* Petikan Pilihan
● ● ● ● ●

Gerakan Islam transnasional di Indonesia menurutnya, muncul setelah 1998, walaupun bibitnya sudah ada sejak 1983 di perguruan-perguruan tinggi. Kebijakan NKK/BKK di perguruan tinggi di era orde baru, menurutnya memiliki andil dalam menciptakan hal ini, karena organisasi berhaluan politik tidak bisa masuk kampus.
Prof. Amin menyebutkan, terkait radikalisasi agama di perguruan tinggi, BNPT menyebutkan, 7 kampus terindikasi radikalisme. Sementara, BIN menyebut sepanjang 2017, 17 mahasiswa terindikasi anti demokrasi dan Pancasila.
“Ilmu eksakta paling rawan terpapar, karena kurang bersentuhan dengan isu humanitas,” ujarnya.
Ada tiga hal menurut Prof. Amin yang menjadi solusi untuk menangkal violence extrimism, yakni literasi beragama, literasi media, kesamaan di depan hukum, keterbatasan ‘bahasa’ agama.
Literasi keagamaan menurut Prof. Amin, yakni bertanggung jawab secara sosial dan budaya di ruang-ruang publik, juga bagaimana menumbuhkan rasa empati dan respek kepada orang lain.
“Jangan menghakimi kepercayaan orang lain yang berbeda,” ujarnya.

● ● ● ● ●

* Latihan Singkat 1
Salin tanpa perubahan bagian petikan tentang radikalisme di perguruan tinggi yang dimulai dengan kata-kata "Prof. Amin menyebutkan, terkait" dan berakhir dengan "kepada orang lain.".
Daftar ini sama sekali tidak berkaitan dengan petikan di atas.

Catatan hasil ekstraksi
● ● ● ● ●

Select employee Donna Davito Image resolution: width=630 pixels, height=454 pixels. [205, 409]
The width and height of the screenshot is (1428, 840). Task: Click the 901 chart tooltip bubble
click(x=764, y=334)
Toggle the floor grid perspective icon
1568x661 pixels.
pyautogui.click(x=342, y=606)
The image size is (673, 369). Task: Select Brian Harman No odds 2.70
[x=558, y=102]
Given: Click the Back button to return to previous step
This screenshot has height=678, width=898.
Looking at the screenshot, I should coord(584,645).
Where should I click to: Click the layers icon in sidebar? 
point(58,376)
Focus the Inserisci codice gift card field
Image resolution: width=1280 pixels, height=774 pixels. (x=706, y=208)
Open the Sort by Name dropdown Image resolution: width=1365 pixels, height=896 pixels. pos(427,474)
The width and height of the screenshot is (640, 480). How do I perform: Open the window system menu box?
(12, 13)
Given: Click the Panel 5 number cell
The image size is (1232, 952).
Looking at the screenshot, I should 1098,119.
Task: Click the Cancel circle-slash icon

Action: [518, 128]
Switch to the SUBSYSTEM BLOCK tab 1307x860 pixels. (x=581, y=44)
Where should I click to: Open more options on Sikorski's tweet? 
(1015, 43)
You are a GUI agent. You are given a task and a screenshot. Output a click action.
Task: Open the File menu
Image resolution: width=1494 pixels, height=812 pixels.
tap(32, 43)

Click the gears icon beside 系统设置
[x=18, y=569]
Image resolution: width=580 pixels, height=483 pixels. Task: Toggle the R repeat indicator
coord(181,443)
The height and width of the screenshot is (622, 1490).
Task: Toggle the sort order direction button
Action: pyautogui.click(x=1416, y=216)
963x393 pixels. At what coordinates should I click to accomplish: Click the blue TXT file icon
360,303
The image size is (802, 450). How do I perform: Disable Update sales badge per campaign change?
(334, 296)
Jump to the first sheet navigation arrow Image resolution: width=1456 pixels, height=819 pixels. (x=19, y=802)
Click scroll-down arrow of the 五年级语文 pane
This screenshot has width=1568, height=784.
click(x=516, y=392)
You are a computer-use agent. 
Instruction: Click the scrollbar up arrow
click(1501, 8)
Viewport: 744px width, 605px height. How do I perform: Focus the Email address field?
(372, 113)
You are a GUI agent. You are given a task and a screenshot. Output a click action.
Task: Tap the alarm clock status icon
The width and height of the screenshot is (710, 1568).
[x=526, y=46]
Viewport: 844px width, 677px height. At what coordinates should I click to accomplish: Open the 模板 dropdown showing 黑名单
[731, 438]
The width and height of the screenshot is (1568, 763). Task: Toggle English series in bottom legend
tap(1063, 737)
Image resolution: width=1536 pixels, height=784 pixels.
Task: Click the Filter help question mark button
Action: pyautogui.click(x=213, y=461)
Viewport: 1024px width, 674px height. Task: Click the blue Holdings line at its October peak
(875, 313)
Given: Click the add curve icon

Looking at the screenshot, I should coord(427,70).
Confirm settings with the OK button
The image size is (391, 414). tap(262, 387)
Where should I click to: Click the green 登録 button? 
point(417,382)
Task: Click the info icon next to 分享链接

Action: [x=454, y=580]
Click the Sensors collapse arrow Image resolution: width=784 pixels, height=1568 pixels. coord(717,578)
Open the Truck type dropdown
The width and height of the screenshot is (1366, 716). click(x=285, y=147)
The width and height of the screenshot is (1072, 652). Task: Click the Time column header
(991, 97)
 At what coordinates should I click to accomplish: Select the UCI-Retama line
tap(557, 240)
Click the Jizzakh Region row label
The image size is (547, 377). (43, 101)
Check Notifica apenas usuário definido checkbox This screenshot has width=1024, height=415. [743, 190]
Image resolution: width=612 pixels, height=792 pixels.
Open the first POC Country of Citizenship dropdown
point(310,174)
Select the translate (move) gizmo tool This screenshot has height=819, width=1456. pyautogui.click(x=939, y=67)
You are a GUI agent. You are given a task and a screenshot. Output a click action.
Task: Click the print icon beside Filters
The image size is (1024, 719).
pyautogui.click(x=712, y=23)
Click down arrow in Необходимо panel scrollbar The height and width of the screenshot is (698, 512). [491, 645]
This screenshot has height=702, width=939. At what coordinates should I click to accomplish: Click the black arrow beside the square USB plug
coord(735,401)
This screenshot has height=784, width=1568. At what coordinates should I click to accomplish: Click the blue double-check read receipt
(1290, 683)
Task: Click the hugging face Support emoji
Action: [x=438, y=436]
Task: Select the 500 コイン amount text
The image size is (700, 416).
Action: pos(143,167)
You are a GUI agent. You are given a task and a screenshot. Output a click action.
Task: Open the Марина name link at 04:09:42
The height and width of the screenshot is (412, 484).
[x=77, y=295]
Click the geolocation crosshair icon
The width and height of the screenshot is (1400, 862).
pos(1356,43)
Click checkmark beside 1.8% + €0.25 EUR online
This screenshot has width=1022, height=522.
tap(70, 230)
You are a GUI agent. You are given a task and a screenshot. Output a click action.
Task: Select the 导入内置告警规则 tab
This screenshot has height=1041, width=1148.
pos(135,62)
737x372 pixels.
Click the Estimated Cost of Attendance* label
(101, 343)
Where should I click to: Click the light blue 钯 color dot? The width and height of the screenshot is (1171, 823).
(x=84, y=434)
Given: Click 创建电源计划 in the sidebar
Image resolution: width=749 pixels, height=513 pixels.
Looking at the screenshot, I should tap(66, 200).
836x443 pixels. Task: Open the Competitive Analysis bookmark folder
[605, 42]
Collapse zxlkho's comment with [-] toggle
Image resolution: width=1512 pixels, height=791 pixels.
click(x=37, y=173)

● ● ● ● ●

* Latihan Singkat 2
Di dalam daftar, ambil bagian yang diawali baris berisi "963x393 pixels. At" dan diakhiri baris berisi "Click the Sensors", lalu tulis ulang hanya baris-baris itu dengan "Viewport" diganti menjadi "Screen".

* Penyelesaian Lengkap 1
Prof. Amin menyebutkan, terkait radikalisasi agama di perguruan tinggi, BNPT menyebutkan, 7 kampus terindikasi radikalisme. Sementara, BIN menyebut sepanjang 2017, 17 mahasiswa terindikasi anti demokrasi dan Pancasila.
“Ilmu eksakta paling rawan terpapar, karena kurang bersentuhan dengan isu humanitas,” ujarnya.
Ada tiga hal menurut Prof. Amin yang menjadi solusi untuk menangkal violence extrimism, yakni literasi beragama, literasi media, kesamaan di depan hukum, keterbatasan ‘bahasa’ agama.
Literasi keagamaan menurut Prof. Amin, yakni bertanggung jawab secara sosial dan budaya di ruang-ruang publik, juga bagaimana menumbuhkan rasa empati dan respek kepada orang lain.

* Penyelesaian Lengkap 2
963x393 pixels. At what coordinates should I click to accomplish: Click the blue TXT file icon
360,303
The image size is (802, 450). How do I perform: Disable Update sales badge per campaign change?
(334, 296)
Jump to the first sheet navigation arrow Image resolution: width=1456 pixels, height=819 pixels. (x=19, y=802)
Click scroll-down arrow of the 五年级语文 pane
This screenshot has width=1568, height=784.
click(x=516, y=392)
You are a computer-use agent. 
Instruction: Click the scrollbar up arrow
click(1501, 8)
Screen: 744px width, 605px height. How do I perform: Focus the Email address field?
(372, 113)
You are a GUI agent. You are given a task and a screenshot. Output a click action.
Task: Tap the alarm clock status icon
The width and height of the screenshot is (710, 1568).
[x=526, y=46]
Screen: 844px width, 677px height. At what coordinates should I click to accomplish: Open the 模板 dropdown showing 黑名单
[731, 438]
The width and height of the screenshot is (1568, 763). Task: Toggle English series in bottom legend
tap(1063, 737)
Image resolution: width=1536 pixels, height=784 pixels.
Task: Click the Filter help question mark button
Action: pyautogui.click(x=213, y=461)
Screen: 1024px width, 674px height. Task: Click the blue Holdings line at its October peak
(875, 313)
Given: Click the add curve icon

Looking at the screenshot, I should coord(427,70).
Confirm settings with the OK button
The image size is (391, 414). tap(262, 387)
Where should I click to: Click the green 登録 button? 
point(417,382)
Task: Click the info icon next to 分享链接

Action: [x=454, y=580]
Click the Sensors collapse arrow Image resolution: width=784 pixels, height=1568 pixels. coord(717,578)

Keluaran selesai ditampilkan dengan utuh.